TO DO —
How many lines in the entries below contain "agent"? Answer with the number only.
━━━ EXCERPTED DATA ━━━
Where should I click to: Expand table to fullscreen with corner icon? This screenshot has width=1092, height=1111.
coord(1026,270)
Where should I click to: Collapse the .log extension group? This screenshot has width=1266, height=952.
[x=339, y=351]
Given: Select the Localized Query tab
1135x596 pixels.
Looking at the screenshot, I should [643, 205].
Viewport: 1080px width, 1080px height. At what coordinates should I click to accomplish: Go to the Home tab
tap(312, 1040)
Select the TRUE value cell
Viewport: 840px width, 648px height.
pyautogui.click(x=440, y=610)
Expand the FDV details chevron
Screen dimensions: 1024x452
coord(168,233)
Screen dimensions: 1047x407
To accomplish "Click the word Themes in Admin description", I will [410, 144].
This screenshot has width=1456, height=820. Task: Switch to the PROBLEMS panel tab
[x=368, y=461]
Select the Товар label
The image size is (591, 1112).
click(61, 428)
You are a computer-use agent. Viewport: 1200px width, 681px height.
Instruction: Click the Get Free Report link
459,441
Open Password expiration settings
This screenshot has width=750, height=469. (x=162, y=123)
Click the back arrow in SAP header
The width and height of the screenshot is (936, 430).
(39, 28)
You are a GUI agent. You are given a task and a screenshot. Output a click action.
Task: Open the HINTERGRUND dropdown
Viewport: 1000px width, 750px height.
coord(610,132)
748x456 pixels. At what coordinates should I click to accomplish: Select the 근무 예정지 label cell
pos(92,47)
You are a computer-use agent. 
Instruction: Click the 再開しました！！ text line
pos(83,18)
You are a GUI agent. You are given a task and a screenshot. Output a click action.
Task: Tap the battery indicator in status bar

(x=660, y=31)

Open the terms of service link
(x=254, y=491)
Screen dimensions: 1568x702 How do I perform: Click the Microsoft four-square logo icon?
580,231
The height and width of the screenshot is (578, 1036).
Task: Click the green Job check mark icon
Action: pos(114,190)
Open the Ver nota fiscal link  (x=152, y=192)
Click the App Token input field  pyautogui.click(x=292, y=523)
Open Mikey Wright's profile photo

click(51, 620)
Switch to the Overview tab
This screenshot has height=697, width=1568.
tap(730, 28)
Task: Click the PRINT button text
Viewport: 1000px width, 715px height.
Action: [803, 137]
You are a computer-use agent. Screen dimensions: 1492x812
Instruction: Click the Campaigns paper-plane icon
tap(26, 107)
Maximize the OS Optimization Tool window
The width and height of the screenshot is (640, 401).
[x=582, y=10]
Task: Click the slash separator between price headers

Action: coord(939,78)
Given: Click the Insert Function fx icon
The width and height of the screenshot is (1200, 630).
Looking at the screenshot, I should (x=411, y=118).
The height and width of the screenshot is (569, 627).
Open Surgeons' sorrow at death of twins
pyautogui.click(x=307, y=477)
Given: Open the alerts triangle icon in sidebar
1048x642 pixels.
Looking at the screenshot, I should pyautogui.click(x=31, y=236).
━━━
RESPONSE —
5